Wednesday, December 21, 2011

Ordinary prognostications

Before the New Year begins, I usually do some prognostications. In the realm of Anglican interest would be the appointment of an ordinary for the establishment of an Anglican Ordinariate in the United States on January 1. Since I supposed the announcement will be made just before the new year, I wanted to get this post out before then.

Anglicanorum Coetibus indicates that former Anglican bishops would be the most likely candidates for ordinary, but not necessarily so. There are six TAC bishops who are joining the ordinariate. Of those, perhaps Archbishop Louis Faulk could serve as a transitional figure to get things off the ground until a more permanent ordinary could be appointed. He might be a good choice given that his ministry was occupied in building up the continuing Anglican movement and leading it toward reconciliation with the Holy See (on the other hand, some might think that he would be a bad choice for precisely the same reason). What I'm not sure about is his age and health (he will turn 77). Faulk is retired now, and may not be up to the task.

▶ [Problems and tasks]:
1 – Answer these questions from the ordinariate post:
(a) On what date is an Anglican Ordinariate to be established in the United States?
(b) How many TAC bishops are joining the ordinariate?
(c) What age will Archbishop Louis Faulk turn?
2 – Carry on the post about the Anglican Ordinariate, starting after its final sentence.
The lines that come next are separate material, unrelated to the ordinariate post.

▶ [Supplied material]:

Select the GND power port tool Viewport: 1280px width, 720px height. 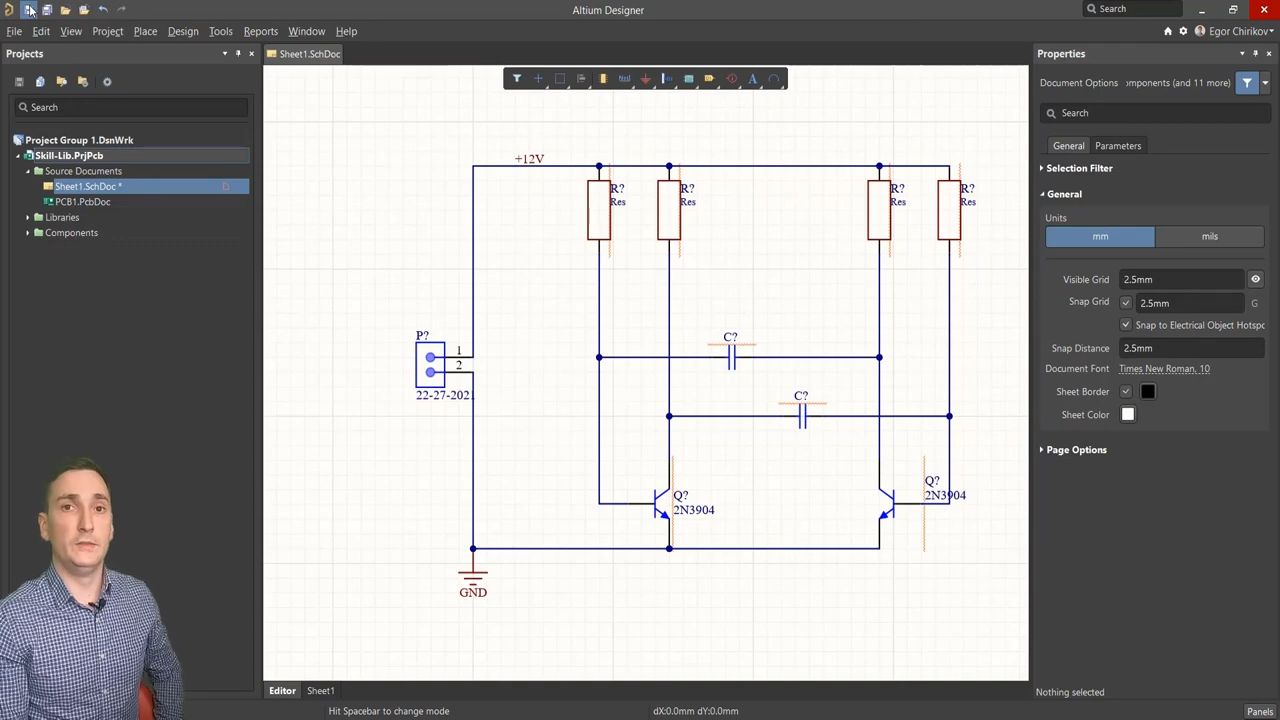pos(645,79)
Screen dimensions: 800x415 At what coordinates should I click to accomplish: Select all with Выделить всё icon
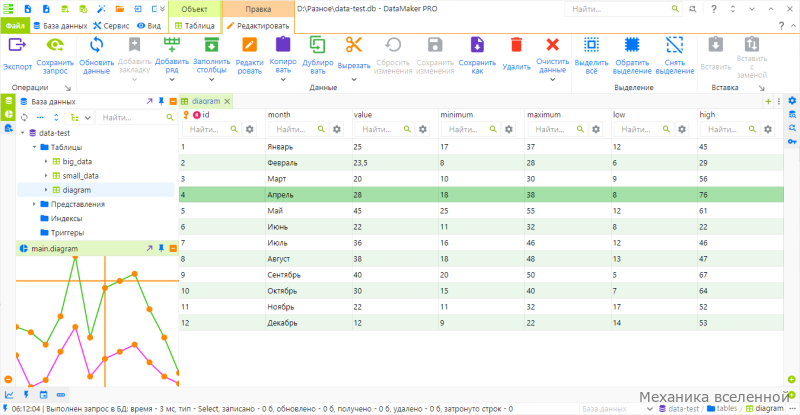pos(591,45)
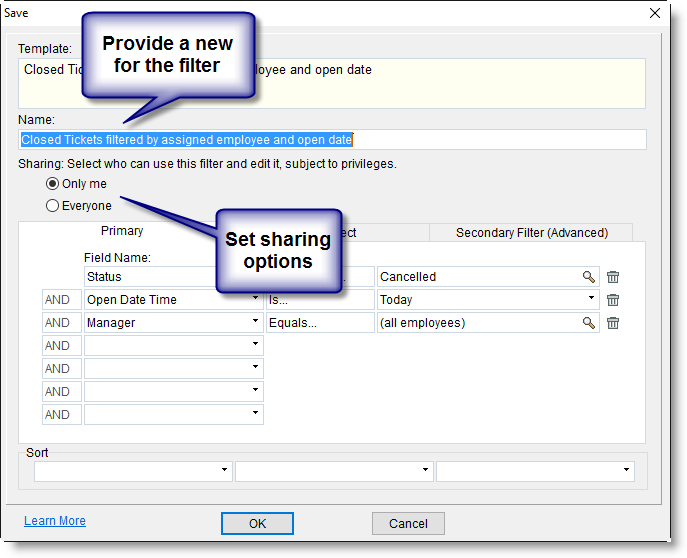Expand the Manager field name dropdown

tap(255, 323)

▶ [Set of answers]:
1 –
(a) January 1
(b) Six
(c) 77

2 –
Four bishops of the Episcopal Church became Roman Catholics in recent years. Two of those converts became reverts--Bishops Clarence Pope and Daniel Herzog. The other two have now been ordained as Catholic priests, Fathers Jeffrey Steenson and John Lipscomb. Of those two, Steenson is the more accomplished with an Oxford doctorate in theology. Interestingly, Pope and Steenson visited with Cardinal Ratzinger and Pope John Paul II in the early 1990s to propose the establishment of a structure for Anglicans in the Catholic Church that was very similar to what eventually was established with Anglicanorum Coetibus. The Bovina Bloviator seems confident it will be Steenson.

In choosing an ordinary, preference is given for Anglican bishops, but he does not necessarily have to be one. And there are many former Anglican/Episcopal priests now serving as priest in Roman Catholic dioceses throughout the country. Of these, Fr. George Rutler is (like Steenson) the most theologically accomplished and has many years of pastoral experience on both sides of the Tiber. He is also unique in being unmarried and if chosen to be the ordinary, would be ordained to the episcopate. It might in itself be worth having at least one of the Anglican ordinaries be a bishop.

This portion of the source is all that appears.